Kosmos 2395
- Mission type: Navigation
- Operator: Russian Space Forces
- COSPAR ID: 2002-060C
- SATCAT no.: 27619

Spacecraft properties
- Spacecraft: GC 792
- Spacecraft type: Uragan
- Manufacturer: Reshetnev ISS

Start of mission
- Launch date: December 25, 2002, 07:37 UTC
- Rocket: Proton-K/DM-2M
- Launch site: Baikonur 81/23

Orbital parameters
- Reference system: Geocentric
- Regime: Medium Earth orbit

= Kosmos 2395 =

Russian GLONASS navigation satellite

Kosmos 2395 (Космос 2395 meaning Cosmos 2395) is one of a set of three Russian military satellites launched in 2002 as part of the GLONASS satellite navigation system. It was launched with Kosmos 2394 and Kosmos 2396.

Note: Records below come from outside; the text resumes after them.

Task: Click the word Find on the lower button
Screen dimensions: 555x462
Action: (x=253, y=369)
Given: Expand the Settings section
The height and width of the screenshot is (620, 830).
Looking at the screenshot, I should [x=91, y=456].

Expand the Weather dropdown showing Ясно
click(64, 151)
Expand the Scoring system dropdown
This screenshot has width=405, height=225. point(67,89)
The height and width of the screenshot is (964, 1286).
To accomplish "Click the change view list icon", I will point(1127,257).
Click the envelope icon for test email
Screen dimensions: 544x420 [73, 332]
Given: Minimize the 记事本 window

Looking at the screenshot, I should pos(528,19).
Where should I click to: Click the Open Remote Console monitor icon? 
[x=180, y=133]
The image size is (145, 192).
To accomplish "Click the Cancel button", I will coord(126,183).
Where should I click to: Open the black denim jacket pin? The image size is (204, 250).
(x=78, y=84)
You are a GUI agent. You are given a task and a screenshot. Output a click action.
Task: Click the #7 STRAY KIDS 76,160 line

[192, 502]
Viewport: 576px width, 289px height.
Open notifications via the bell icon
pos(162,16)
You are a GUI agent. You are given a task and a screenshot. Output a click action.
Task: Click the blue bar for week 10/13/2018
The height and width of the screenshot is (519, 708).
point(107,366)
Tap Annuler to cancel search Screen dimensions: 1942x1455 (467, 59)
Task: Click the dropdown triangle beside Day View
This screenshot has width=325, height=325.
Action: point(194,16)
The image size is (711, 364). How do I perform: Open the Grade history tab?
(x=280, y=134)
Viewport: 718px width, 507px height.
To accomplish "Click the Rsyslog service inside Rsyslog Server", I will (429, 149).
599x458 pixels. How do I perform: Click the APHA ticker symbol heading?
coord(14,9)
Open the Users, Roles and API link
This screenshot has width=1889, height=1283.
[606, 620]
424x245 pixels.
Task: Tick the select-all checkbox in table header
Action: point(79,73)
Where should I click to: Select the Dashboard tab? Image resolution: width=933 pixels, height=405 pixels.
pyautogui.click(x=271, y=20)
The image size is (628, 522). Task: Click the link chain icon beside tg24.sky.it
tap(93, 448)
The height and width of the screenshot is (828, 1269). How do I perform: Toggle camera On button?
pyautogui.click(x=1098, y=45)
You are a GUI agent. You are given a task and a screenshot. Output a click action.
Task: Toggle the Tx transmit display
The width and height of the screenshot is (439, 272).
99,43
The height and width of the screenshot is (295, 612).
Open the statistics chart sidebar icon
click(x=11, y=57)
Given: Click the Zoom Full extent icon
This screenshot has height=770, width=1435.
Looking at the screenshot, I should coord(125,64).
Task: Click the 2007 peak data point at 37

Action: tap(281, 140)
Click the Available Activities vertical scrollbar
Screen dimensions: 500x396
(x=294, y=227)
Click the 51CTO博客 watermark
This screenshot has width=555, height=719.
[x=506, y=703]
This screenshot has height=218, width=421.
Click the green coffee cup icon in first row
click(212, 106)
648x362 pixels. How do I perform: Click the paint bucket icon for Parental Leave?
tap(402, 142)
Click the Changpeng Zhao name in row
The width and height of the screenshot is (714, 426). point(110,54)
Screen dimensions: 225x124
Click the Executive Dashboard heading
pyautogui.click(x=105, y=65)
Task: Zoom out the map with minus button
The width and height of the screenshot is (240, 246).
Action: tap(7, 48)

This satellite is a GLONASS satellite, also known as Uragan, and is numbered Uragan No. 792.

Kosmos 2394/5/6 were launched from Site 81/23 at Baikonur Cosmodrome in Kazakhstan. A Proton-K carrier rocket with a Blok DM upper stage was used to perform the launch which took place at 07:37 UTC on 25 December 2002. The launch successfully placed the satellites into Medium Earth orbit. It subsequently received its Kosmos designation, and the international designator 2002-060C. The United States Space Command assigned it the Satellite Catalog Number 27619.

It was in the third orbital plane in orbital slot 21. It is no longer part of the GLONASS constellation.